Gosto do afeto solidário da festa de réveillon; mas gosto mesmo é de Natal, de todos os natais. Tudo que começa com alegria e esperança merece nossa adesão, mesmo que depois nos decepcione. O poeta, romancista e pintor Jorge de Lima, no ensaio "Todos cantam sua terra", compara as culturas portuguesa e espanhola, a partir de suas tradições cristãs. Enquanto para os espanhóis a representação máxima do cristianismo está na Paixão, a crucificação e morte de Cristo, para os portugueses o centro da religião está em seu nascimento, na candura do presépio de Natal.
Em "Andrei Roublev", de Andrei Tarkovski, invasores asiáticos massacram um vilarejo de camponeses russos, na Idade Média. Ao entrar na igreja local, um invasor curioso pergunta ao pároco quem é o homem a sangrar numa cruz. O padre responde que é o Cristo, o Deus de sua religião. O mongol reage com ira, se julga ludibriado, imagine se um deus vai se deixar sofrer daquele jeito. E corta a cabeça do pároco.

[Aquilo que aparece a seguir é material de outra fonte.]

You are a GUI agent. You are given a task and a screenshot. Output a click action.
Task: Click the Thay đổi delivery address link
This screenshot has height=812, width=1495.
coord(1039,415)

A grande virtude do cristianismo dos evangelhos e das primeiras pregações sempre foi a sua humanidade. Qualquer um podia se identificar com um Deus que se torna homem, ao contrário da tradição politeísta em que homens se transformam em deuses violentos e cruéis. O cristiniamo começou a perdê-la com a ordenação disciplinar das epístolas paulinas, os penduricalhos rituais criados na Idade Média, a cruel cegueira da Inquisição, o aparato milionário que resiste ao tempo. O Deus que se tornou homem e se deixou flagelar foi sendo, aos poucos, sufocado por homens que se julgaram deuses.
O ano já ia acabar quando me deparei, na primeira página dos jornais, com aquela fotografia do menino sardônico ao lado do pai todo satisfeito. Olhos bem abertos, o filho de Jader Barbalho nos mostrava a língua e abanava as orelhas com a mão, a nos dizer claramente: "Vocês são uns otários, seus burros! Papai é que é fogo!"
Que 2012 não nos leve mais ninguém querido e nos devolva a candura do Cristo na lapinha. E que nos poupe dos meninos espertos e de seus pais vitoriosos.